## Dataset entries

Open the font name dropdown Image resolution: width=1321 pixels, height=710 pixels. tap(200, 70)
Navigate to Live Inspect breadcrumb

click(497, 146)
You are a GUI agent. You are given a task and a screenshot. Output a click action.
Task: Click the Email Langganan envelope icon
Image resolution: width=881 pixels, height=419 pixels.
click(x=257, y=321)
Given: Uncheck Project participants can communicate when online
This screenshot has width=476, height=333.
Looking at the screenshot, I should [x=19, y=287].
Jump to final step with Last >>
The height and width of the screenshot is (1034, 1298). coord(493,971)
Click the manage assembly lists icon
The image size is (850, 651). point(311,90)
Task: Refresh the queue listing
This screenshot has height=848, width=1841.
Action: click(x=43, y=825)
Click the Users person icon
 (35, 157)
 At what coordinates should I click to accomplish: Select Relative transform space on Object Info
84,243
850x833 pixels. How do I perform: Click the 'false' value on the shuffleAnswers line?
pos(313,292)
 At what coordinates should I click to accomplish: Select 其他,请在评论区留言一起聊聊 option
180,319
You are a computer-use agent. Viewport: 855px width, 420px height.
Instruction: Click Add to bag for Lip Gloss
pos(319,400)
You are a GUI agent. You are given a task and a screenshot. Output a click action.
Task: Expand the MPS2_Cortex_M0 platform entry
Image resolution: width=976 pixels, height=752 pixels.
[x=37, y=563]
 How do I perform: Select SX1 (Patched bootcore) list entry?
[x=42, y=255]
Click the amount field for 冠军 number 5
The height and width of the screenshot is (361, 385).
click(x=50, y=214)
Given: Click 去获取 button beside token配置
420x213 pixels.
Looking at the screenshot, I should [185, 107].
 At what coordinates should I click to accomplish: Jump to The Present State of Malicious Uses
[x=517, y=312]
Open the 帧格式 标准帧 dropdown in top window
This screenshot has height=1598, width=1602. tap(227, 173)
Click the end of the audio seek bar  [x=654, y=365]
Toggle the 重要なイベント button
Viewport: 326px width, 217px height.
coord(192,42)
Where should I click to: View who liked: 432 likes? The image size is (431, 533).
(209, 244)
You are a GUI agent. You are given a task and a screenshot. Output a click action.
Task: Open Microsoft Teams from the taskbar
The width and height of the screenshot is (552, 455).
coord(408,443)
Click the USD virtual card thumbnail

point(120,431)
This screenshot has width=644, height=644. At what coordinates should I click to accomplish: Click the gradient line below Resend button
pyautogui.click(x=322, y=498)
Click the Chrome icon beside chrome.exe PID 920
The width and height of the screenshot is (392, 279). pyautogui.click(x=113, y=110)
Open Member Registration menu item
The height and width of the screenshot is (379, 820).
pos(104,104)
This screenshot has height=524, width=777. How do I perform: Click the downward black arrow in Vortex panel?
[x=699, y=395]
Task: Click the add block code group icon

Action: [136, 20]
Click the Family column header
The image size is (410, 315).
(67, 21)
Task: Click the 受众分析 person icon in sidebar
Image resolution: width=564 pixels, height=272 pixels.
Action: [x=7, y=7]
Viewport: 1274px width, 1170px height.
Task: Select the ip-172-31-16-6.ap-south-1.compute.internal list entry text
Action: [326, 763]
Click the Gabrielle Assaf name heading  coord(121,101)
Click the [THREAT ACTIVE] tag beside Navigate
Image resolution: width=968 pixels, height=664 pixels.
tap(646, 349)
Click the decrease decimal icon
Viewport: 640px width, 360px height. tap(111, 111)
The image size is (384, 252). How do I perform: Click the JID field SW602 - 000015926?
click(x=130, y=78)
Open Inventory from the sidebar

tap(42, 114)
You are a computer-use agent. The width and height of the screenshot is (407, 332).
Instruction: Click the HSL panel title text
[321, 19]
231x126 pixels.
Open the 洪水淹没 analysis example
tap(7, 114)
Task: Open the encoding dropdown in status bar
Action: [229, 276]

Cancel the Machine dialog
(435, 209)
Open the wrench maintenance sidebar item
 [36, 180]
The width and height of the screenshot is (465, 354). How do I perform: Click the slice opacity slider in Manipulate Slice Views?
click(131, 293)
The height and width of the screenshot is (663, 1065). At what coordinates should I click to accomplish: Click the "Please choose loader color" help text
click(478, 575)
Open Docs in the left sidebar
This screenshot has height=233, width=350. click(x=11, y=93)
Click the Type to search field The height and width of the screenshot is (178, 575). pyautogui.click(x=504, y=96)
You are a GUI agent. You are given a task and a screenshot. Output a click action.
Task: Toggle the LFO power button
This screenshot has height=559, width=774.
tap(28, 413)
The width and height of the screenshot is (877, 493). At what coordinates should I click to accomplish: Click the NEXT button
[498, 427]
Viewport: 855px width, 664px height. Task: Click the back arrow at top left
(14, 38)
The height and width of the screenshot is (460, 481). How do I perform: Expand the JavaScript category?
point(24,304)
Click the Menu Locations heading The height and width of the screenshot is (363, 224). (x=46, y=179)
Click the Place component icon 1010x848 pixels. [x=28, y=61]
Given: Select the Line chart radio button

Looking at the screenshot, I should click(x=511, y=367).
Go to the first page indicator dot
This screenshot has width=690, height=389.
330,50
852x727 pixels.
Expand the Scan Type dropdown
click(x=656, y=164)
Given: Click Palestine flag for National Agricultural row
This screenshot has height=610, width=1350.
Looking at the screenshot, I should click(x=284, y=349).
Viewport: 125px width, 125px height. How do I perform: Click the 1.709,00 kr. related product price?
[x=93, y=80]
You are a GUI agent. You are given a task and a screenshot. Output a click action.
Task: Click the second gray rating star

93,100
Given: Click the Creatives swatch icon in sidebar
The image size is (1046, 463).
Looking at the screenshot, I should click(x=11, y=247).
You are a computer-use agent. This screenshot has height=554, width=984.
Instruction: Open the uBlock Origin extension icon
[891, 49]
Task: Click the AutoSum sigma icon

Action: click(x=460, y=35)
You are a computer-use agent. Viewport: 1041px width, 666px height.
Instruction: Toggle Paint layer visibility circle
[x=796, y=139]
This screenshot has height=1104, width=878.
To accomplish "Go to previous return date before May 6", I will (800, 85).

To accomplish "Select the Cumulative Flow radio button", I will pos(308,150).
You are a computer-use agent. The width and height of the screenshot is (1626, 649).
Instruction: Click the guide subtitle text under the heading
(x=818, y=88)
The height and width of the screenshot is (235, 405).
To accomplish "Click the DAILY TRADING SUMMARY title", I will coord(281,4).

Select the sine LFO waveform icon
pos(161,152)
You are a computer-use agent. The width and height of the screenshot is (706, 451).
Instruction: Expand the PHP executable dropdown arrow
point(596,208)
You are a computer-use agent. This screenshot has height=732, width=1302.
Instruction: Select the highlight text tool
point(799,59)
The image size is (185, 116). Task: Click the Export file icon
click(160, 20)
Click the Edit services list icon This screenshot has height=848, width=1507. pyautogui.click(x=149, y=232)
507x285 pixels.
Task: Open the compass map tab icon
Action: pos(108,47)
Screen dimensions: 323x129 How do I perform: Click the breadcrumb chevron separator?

## Aim of the exercise
Copy every entry exactly as it is given.

## Expected answer
Open the font name dropdown Image resolution: width=1321 pixels, height=710 pixels. tap(200, 70)
Navigate to Live Inspect breadcrumb

click(497, 146)
You are a GUI agent. You are given a task and a screenshot. Output a click action.
Task: Click the Email Langganan envelope icon
Image resolution: width=881 pixels, height=419 pixels.
click(x=257, y=321)
Given: Uncheck Project participants can communicate when online
This screenshot has width=476, height=333.
Looking at the screenshot, I should [x=19, y=287].
Jump to final step with Last >>
The height and width of the screenshot is (1034, 1298). coord(493,971)
Click the manage assembly lists icon
The image size is (850, 651). point(311,90)
Task: Refresh the queue listing
This screenshot has height=848, width=1841.
Action: click(x=43, y=825)
Click the Users person icon
 (35, 157)
 At what coordinates should I click to accomplish: Select Relative transform space on Object Info
84,243
850x833 pixels. How do I perform: Click the 'false' value on the shuffleAnswers line?
pos(313,292)
 At what coordinates should I click to accomplish: Select 其他,请在评论区留言一起聊聊 option
180,319
You are a computer-use agent. Viewport: 855px width, 420px height.
Instruction: Click Add to bag for Lip Gloss
pos(319,400)
You are a GUI agent. You are given a task and a screenshot. Output a click action.
Task: Expand the MPS2_Cortex_M0 platform entry
Image resolution: width=976 pixels, height=752 pixels.
[x=37, y=563]
 How do I perform: Select SX1 (Patched bootcore) list entry?
[x=42, y=255]
Click the amount field for 冠军 number 5
The height and width of the screenshot is (361, 385).
click(x=50, y=214)
Given: Click 去获取 button beside token配置
420x213 pixels.
Looking at the screenshot, I should [185, 107].
 At what coordinates should I click to accomplish: Jump to The Present State of Malicious Uses
[x=517, y=312]
Open the 帧格式 标准帧 dropdown in top window
This screenshot has height=1598, width=1602. tap(227, 173)
Click the end of the audio seek bar  [x=654, y=365]
Toggle the 重要なイベント button
Viewport: 326px width, 217px height.
coord(192,42)
Where should I click to: View who liked: 432 likes? The image size is (431, 533).
(209, 244)
You are a GUI agent. You are given a task and a screenshot. Output a click action.
Task: Open Microsoft Teams from the taskbar
The width and height of the screenshot is (552, 455).
coord(408,443)
Click the USD virtual card thumbnail

point(120,431)
This screenshot has width=644, height=644. At what coordinates should I click to accomplish: Click the gradient line below Resend button
pyautogui.click(x=322, y=498)
Click the Chrome icon beside chrome.exe PID 920
The width and height of the screenshot is (392, 279). pyautogui.click(x=113, y=110)
Open Member Registration menu item
The height and width of the screenshot is (379, 820).
pos(104,104)
This screenshot has height=524, width=777. How do I perform: Click the downward black arrow in Vortex panel?
[x=699, y=395]
Task: Click the add block code group icon

Action: [136, 20]
Click the Family column header
The image size is (410, 315).
(67, 21)
Task: Click the 受众分析 person icon in sidebar
Image resolution: width=564 pixels, height=272 pixels.
Action: [x=7, y=7]
Viewport: 1274px width, 1170px height.
Task: Select the ip-172-31-16-6.ap-south-1.compute.internal list entry text
Action: [326, 763]
Click the Gabrielle Assaf name heading  coord(121,101)
Click the [THREAT ACTIVE] tag beside Navigate
Image resolution: width=968 pixels, height=664 pixels.
tap(646, 349)
Click the decrease decimal icon
Viewport: 640px width, 360px height. tap(111, 111)
The image size is (384, 252). How do I perform: Click the JID field SW602 - 000015926?
click(x=130, y=78)
Open Inventory from the sidebar

tap(42, 114)
You are a computer-use agent. The width and height of the screenshot is (407, 332).
Instruction: Click the HSL panel title text
[321, 19]
231x126 pixels.
Open the 洪水淹没 analysis example
tap(7, 114)
Task: Open the encoding dropdown in status bar
Action: [229, 276]

Cancel the Machine dialog
(435, 209)
Open the wrench maintenance sidebar item
 [36, 180]
The width and height of the screenshot is (465, 354). How do I perform: Click the slice opacity slider in Manipulate Slice Views?
click(131, 293)
The height and width of the screenshot is (663, 1065). At what coordinates should I click to accomplish: Click the "Please choose loader color" help text
click(478, 575)
Open Docs in the left sidebar
This screenshot has height=233, width=350. click(x=11, y=93)
Click the Type to search field The height and width of the screenshot is (178, 575). pyautogui.click(x=504, y=96)
You are a GUI agent. You are given a task and a screenshot. Output a click action.
Task: Toggle the LFO power button
This screenshot has height=559, width=774.
tap(28, 413)
The width and height of the screenshot is (877, 493). At what coordinates should I click to accomplish: Click the NEXT button
[498, 427]
Viewport: 855px width, 664px height. Task: Click the back arrow at top left
(14, 38)
The height and width of the screenshot is (460, 481). How do I perform: Expand the JavaScript category?
point(24,304)
Click the Menu Locations heading The height and width of the screenshot is (363, 224). (x=46, y=179)
Click the Place component icon 1010x848 pixels. [x=28, y=61]
Given: Select the Line chart radio button

Looking at the screenshot, I should click(x=511, y=367).
Go to the first page indicator dot
This screenshot has width=690, height=389.
330,50
852x727 pixels.
Expand the Scan Type dropdown
click(x=656, y=164)
Given: Click Palestine flag for National Agricultural row
This screenshot has height=610, width=1350.
Looking at the screenshot, I should click(x=284, y=349).
Viewport: 125px width, 125px height. How do I perform: Click the 1.709,00 kr. related product price?
[x=93, y=80]
You are a GUI agent. You are given a task and a screenshot. Output a click action.
Task: Click the second gray rating star

93,100
Given: Click the Creatives swatch icon in sidebar
The image size is (1046, 463).
Looking at the screenshot, I should click(x=11, y=247).
You are a computer-use agent. This screenshot has height=554, width=984.
Instruction: Open the uBlock Origin extension icon
[891, 49]
Task: Click the AutoSum sigma icon

Action: click(x=460, y=35)
You are a computer-use agent. Viewport: 1041px width, 666px height.
Instruction: Toggle Paint layer visibility circle
[x=796, y=139]
This screenshot has height=1104, width=878.
To accomplish "Go to previous return date before May 6", I will (800, 85).

To accomplish "Select the Cumulative Flow radio button", I will pos(308,150).
You are a computer-use agent. The width and height of the screenshot is (1626, 649).
Instruction: Click the guide subtitle text under the heading
(x=818, y=88)
The height and width of the screenshot is (235, 405).
To accomplish "Click the DAILY TRADING SUMMARY title", I will coord(281,4).

Select the sine LFO waveform icon
pos(161,152)
You are a computer-use agent. The width and height of the screenshot is (706, 451).
Instruction: Expand the PHP executable dropdown arrow
point(596,208)
You are a computer-use agent. This screenshot has height=732, width=1302.
Instruction: Select the highlight text tool
point(799,59)
The image size is (185, 116). Task: Click the Export file icon
click(160, 20)
Click the Edit services list icon This screenshot has height=848, width=1507. pyautogui.click(x=149, y=232)
507x285 pixels.
Task: Open the compass map tab icon
Action: pos(108,47)
Screen dimensions: 323x129 How do I perform: Click the breadcrumb chevron separator?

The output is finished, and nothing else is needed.